Iglesias ha inventado muchas cosas en estos últimos años convulsos de la historia de España: la nueva izquierda útil y renovada, la articulación del movimiento de los indignados como fuerza política que puede cambiar las cosas y el proyecto de Segunda Transición. Y por lo visto también ha inventado el cargo de vicepresidente relator, es decir, alguien que toma nota e interpreta los hechos desde dentro del Ejecutivo como si fuera un árbitro o juez más allá del bien y del mal. Además, y aunque sus opiniones sobre los males del país siempre tienen una buena intención como es la de profundizar en la democracia, comete el grave error de confundir el todo con la parte y de generalizar (toda generalización es una confusa interpretación de la realidad). Llegar a la conclusión, como hace con frecuencia, de que no tenemos democracia en España porque Oriol Junqueras y los suyos han terminado en la cárcel es un análisis de brocha gorda impropio de un profesor de la Complutense. Los líderes independentistas pisotearon el imperio de la ley, la Constitución y el Estatuto de Autonomía. Todo el mundo pudo ver lo que pasó aquellos días en los que se intentó quebrar el orden constitucional. La historia del conflicto catalán y del procés, por antecedentes históricos, por causas y por rasgos propios, no tiene nada que ver con el caso del líder ruso Alexei Navalny, opositor a las políticas de Putin, ese tipo megalomaníaco del KGB que se maneja como un auténtico tirano.
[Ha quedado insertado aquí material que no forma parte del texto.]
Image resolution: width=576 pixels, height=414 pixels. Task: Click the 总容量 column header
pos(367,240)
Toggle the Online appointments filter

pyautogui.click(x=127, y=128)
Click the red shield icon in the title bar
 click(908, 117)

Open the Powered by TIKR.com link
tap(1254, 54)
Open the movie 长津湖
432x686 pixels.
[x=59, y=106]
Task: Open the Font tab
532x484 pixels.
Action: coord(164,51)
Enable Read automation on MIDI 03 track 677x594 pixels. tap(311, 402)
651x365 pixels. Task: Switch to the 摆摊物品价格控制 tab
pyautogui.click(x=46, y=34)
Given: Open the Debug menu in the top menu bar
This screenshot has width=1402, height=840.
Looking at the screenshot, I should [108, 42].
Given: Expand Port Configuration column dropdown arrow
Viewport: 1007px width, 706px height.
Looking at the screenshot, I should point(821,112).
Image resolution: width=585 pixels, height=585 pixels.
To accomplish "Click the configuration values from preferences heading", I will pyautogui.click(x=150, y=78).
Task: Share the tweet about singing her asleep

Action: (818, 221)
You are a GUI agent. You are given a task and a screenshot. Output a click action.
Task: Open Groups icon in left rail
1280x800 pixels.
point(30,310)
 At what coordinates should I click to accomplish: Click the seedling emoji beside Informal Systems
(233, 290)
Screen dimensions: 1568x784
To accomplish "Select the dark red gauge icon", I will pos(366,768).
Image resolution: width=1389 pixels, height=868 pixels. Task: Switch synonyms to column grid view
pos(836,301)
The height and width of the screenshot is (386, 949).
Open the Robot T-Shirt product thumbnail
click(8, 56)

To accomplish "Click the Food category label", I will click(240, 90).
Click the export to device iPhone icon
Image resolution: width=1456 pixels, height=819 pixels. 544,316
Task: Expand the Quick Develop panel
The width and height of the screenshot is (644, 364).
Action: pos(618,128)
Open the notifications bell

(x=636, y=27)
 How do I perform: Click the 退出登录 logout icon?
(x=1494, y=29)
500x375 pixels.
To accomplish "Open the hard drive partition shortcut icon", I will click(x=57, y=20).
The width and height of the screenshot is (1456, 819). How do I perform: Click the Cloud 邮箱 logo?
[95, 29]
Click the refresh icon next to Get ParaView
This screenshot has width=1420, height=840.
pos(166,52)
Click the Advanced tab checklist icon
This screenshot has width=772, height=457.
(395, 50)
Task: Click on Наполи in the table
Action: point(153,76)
España no es Myanmar, ni tampoco una satrapía o un estado fallido como muchos que hoy se debaten entre la guerra y el tercermundismo. Los secesionistas catalanes retorcieron la ley, buscaron las grietas del sistema y abusaron de la democracia que les dio la libertad para ejercer sus derechos políticos. Asumieron las consecuencias de sus actos y han pagado por ello. La ministra Carmen Calvo, siempre lúcida y atinada, se lo ha explicado a su vicepresidente una vez más: “Discrepo absolutamente, en España tenemos la normalidad propia de un Estado de derecho que aplica las leyes a todos por igual”. Iglesias debería aclararse, plantearse su futuro y decidir si quiere quedarse en Moncloa o irse a la oposición. Porque no se puede estar en misa y repicando y porque tratar de mantenerse en ambos lugares a la vez conduce a la melancolía, cuando no a un grave problema de desdoblamiento de la personalidad.